Natural Language Processing With Built-in PHP Functions

What is Natural Language Processing?

Natural language processing (also known as “NLP”) is a programmatic (and sometimes algorithmic) way of processing digitized text and treating it as human language. IBM has a much better and thorough explanation:

Natural language processing (NLP) refers to the branch of computer science—and more specifically, the branch of artificial intelligence or AI—concerned with giving computers the ability to understand text and spoken words in much the same way human beings can.

You can think of NLP as consisting of levels. Machine learning exists at the highest level; it can analyze and interpret text almost like humans, and in some cases, it’s capable of predicting words in sentences. The lowest level of NLP processes individual words and performs comparative functions on them. Maybe it turns letters into bytes. Maybe it compares similarities between words. This lower level is what I’ll mostly review in this blog post, and then I’ll briefly mention a library that performs intermediate NLP functions.

Why PHP?

It’s the programming language I’m most familiar with, plus it’s used by at least 40% of the internet in the form of WordPress. Most of the NLP functions in PHP are based on existing algorithms, so it’s possible to find these functions in other programming languages’ libraries.

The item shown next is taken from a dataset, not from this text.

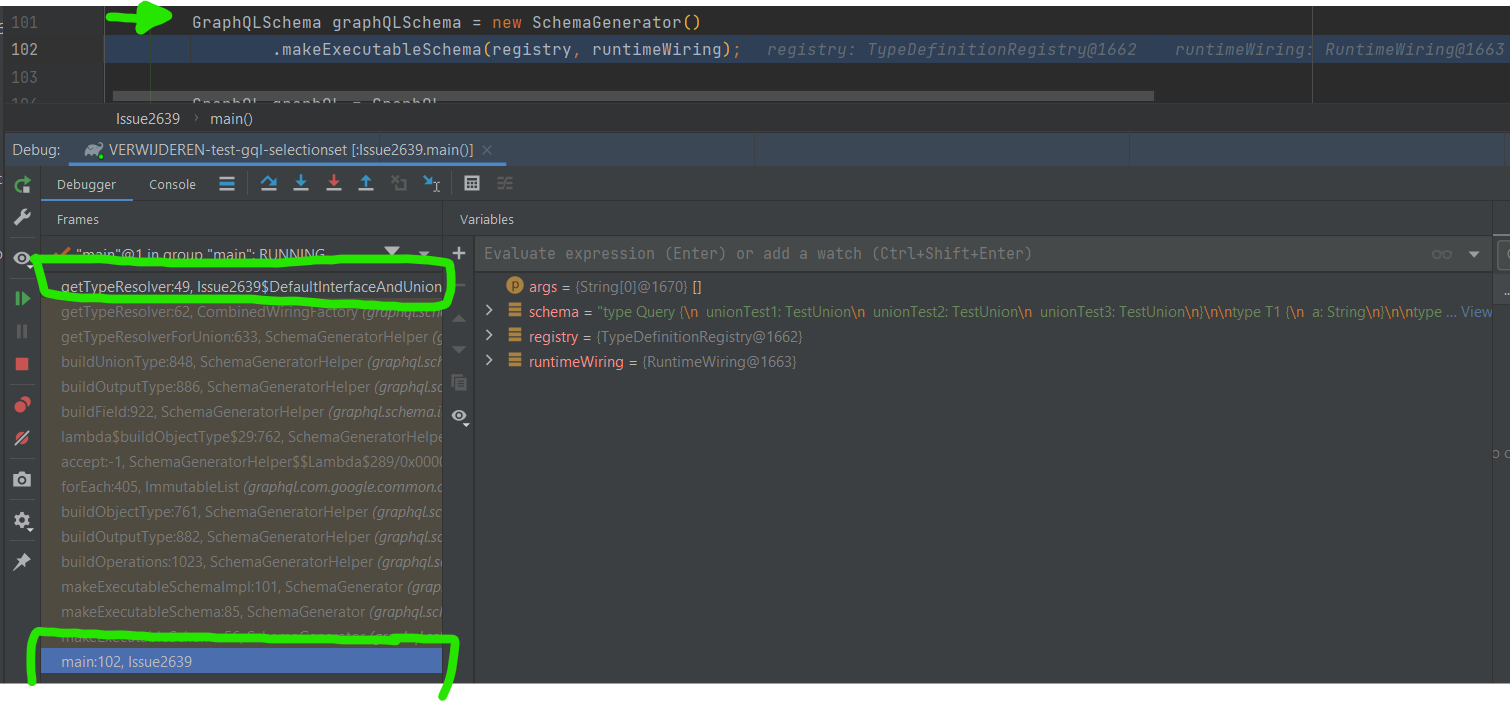This screenshot has height=702, width=1510.
Task: Toggle the eye options icon in the debugger sidebar
Action: coord(21,258)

Built-in NLP PHP Functions

Four built-in PHP functions allow a crafty programmer to perform natural language processing on select words:

similar_text: calculates the similarities between two strings and provides a percentage of similarity.
levenshtein: the Levenshtein distance (an algorithm) is defined as the minimal number of characters you have to replace, insert, or delete to transform string1 into string2 (quoted).
soundex: calculates the Soundex key of a string, turning letters into a special Soundex key to mimic the pronunciation of a word.
metaphone: calculates the Metaphone key of a string, turning letters into a special Metaphone key to mimic the pronunciation of a word; it’s considered more accurate than soundex().

Let’s explore each function further and determine when it’s appropriate to use them.

similar_text()

similar_text() is different than all the other functions in this list because it’s based on the spelling of words. This function compares two strings and then outputs the number of matching characters. You can also get a percentage of how much the two strings match by providing a third reference parameter. For spelling comparisons, I prefer this function because it’s easy to use and doesn’t require much understanding to perceive its utility.

levenshtein()

levenshtein() is PHP’s way of calculating the Levenshtein distance, an algorithm used to determine how many edits are required to turn one word into another one.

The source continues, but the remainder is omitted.